ECS seizure threshold: normal variations, and kindling effects of subconvulsive stimuli.

Abstract

The efficacy and adverse effects of electroconvulsive therapy are generally believed to depend upon the extent to which an administered stimulus is suprathreshold. The seizure threshold is therefore an important biologic marker. We sought to examine the variability of the electroconvulsive shock (ECS) seizure threshold in rats, and to identify factors influencing the threshold, to guide future research using animal models. We administered once-daily subconvulsive stimuli to Wistar rats beginning at a charge of either 1 mC (n = 25) or 5 mC (n = 25) and titrated the dose upward in 1-mC steps until the baseline seizure threshold was identified. Two weeks later, we divided each group into two subgroups and administered stimuli that were either at or 2 mC below the baseline threshold, and titrated the dose upward, again in 1-mC steps once daily, until the final threshold was identified. The mean baseline seizure threshold was 3.8 mC when upward titration was begun at 1 mC, and 6.7 mC when upward titration was begun at 5 mC (p < 0.001).

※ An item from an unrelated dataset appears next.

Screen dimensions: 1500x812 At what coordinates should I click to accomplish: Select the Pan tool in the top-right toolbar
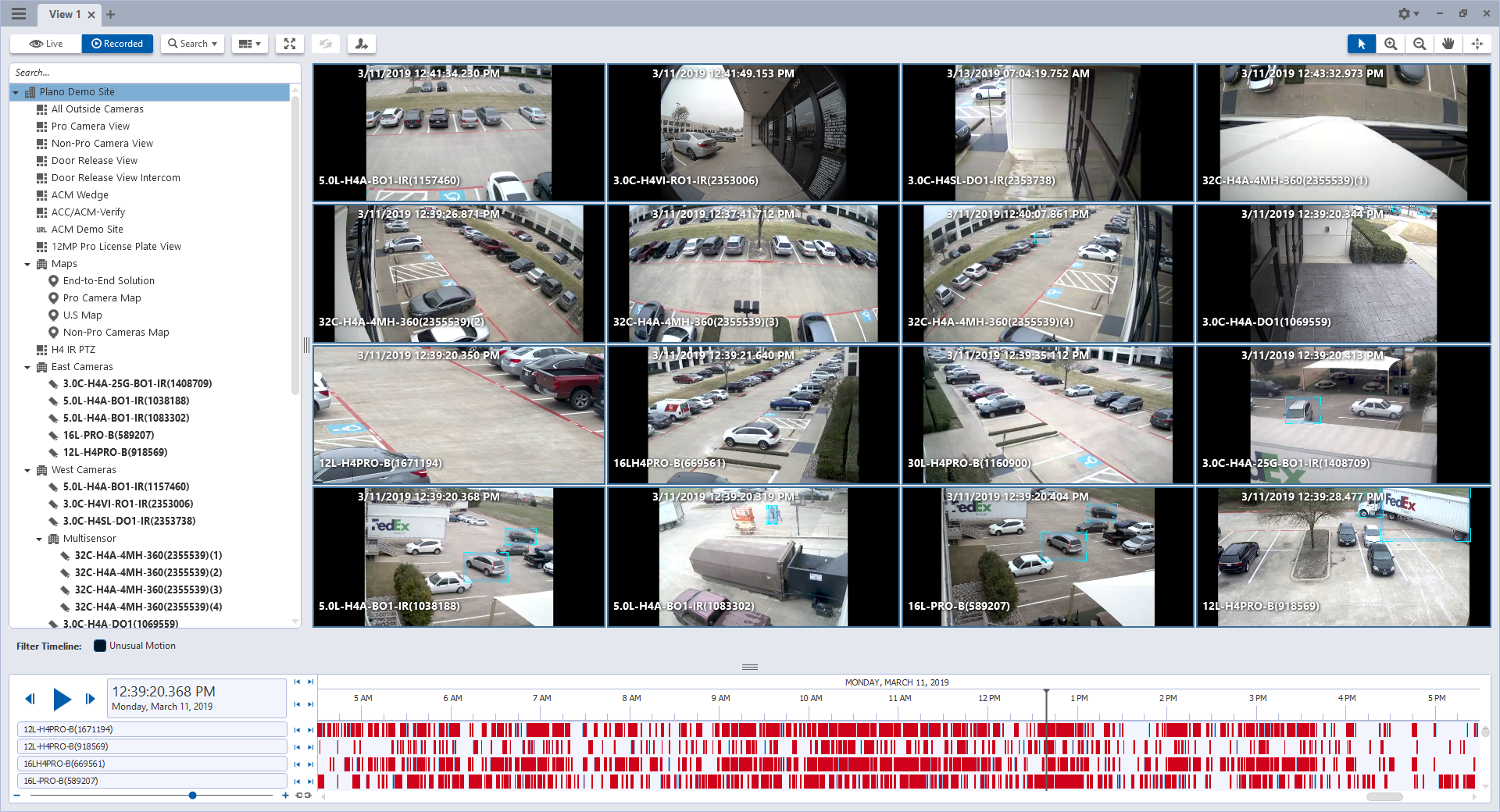click(x=1448, y=44)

Two weeks later, titration from baseline-subthreshold stimuli was associated with a lower final threshold in the 5-mC group, while titration from baseline-threshold stimuli was associated with a higher final threshold in the 1-mC group (p < 0.006). The ECS seizure threshold ranged from 3 to 7 mC in this sample of rats; since the twofold variation is very small relative to clinical contexts, it is unlikely that ECS research needs to be threshold-based. The administration of low-dose, once-daily subconvulsive stimuli significantly lowered the seizure threshold; while this kindling effect wore off within 2 weeks, thresholds otherwise identified remained stable at the 2-week time point.